The task: Read the data below. Every line holding the string "will" must be copied.
"""
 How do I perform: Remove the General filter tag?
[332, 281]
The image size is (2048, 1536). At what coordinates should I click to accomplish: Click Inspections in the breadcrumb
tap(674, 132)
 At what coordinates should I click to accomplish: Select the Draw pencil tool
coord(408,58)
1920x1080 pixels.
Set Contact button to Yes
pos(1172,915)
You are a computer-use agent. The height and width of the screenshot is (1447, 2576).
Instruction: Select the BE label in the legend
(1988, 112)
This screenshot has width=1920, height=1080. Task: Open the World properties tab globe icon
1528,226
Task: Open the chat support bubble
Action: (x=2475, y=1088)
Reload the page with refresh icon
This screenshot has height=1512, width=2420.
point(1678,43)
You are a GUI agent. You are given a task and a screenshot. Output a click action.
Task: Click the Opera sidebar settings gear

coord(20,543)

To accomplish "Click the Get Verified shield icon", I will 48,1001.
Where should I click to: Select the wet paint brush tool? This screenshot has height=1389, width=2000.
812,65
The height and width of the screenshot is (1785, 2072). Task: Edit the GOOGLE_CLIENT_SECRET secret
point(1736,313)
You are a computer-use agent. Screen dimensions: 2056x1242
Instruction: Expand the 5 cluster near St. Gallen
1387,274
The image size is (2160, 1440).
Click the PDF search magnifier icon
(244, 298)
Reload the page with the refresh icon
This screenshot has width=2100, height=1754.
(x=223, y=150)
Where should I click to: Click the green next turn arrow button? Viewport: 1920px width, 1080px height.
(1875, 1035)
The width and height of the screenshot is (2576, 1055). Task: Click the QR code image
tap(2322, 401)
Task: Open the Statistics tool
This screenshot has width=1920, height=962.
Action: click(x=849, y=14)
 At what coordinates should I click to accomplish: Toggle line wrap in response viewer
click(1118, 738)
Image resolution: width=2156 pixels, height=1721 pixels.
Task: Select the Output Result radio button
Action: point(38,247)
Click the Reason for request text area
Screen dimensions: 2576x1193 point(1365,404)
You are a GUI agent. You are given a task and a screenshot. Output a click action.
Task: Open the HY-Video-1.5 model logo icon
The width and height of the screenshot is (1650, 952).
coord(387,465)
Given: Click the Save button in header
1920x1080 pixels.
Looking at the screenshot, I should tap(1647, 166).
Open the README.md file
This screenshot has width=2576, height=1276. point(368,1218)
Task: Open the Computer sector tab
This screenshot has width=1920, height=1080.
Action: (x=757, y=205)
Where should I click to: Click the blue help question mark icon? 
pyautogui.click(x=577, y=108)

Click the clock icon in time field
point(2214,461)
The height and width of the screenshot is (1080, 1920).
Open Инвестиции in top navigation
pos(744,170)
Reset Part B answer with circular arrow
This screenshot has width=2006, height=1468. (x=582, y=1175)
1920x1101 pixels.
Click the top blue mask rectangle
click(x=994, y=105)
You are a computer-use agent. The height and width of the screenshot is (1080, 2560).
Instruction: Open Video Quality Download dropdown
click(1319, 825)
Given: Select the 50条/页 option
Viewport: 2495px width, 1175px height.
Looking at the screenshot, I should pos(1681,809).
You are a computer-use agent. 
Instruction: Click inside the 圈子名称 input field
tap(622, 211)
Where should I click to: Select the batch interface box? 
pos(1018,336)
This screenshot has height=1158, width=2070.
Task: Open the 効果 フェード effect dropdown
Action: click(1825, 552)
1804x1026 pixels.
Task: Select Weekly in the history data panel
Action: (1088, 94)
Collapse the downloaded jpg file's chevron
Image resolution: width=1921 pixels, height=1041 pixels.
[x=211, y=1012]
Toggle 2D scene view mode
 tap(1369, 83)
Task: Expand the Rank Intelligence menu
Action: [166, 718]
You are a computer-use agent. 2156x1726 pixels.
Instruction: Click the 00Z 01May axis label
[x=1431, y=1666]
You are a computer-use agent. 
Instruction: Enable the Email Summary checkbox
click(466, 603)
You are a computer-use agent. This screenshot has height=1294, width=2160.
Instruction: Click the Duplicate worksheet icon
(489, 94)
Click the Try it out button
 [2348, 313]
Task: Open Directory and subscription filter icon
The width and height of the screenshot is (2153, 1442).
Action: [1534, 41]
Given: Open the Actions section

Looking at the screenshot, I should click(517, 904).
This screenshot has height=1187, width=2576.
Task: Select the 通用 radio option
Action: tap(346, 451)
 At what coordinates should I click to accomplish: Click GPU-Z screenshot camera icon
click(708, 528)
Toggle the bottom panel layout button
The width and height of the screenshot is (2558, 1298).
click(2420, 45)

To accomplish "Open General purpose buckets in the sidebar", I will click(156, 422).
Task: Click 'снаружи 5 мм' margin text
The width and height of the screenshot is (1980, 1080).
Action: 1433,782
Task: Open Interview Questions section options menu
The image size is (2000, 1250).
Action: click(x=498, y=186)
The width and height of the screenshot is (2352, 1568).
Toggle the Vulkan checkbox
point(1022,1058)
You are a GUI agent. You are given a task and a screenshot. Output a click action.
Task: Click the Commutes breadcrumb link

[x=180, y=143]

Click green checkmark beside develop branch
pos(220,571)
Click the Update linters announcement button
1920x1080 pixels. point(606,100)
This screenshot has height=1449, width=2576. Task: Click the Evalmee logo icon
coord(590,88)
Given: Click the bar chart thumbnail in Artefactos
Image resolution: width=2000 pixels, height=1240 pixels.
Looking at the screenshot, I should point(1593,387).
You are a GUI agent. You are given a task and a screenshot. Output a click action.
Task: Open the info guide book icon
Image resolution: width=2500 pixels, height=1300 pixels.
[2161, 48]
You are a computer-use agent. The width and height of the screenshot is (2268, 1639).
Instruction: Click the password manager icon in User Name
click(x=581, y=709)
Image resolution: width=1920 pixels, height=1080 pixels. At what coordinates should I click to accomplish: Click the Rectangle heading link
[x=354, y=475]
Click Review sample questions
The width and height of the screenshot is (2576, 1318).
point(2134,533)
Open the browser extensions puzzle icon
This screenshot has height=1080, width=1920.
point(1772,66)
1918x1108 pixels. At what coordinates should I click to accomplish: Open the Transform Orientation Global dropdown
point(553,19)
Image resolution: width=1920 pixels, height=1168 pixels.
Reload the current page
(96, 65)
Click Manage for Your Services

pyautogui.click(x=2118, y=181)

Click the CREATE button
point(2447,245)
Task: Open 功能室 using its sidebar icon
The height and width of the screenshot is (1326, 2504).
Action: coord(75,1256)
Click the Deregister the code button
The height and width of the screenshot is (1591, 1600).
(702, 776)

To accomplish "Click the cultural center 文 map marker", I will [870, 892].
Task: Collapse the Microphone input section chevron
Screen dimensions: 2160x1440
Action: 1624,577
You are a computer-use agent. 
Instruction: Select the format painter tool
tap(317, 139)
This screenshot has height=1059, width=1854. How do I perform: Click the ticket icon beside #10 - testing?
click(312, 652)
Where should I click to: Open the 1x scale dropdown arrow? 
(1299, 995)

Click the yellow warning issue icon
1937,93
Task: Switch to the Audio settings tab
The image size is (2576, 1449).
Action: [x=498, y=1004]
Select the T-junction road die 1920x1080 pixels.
"""
Exercise response:
To accomplish "Click the Get Verified shield icon", I will 48,1001.
To accomplish "Open General purpose buckets in the sidebar", I will click(156, 422).
To accomplish "Click the cultural center 文 map marker", I will [870, 892].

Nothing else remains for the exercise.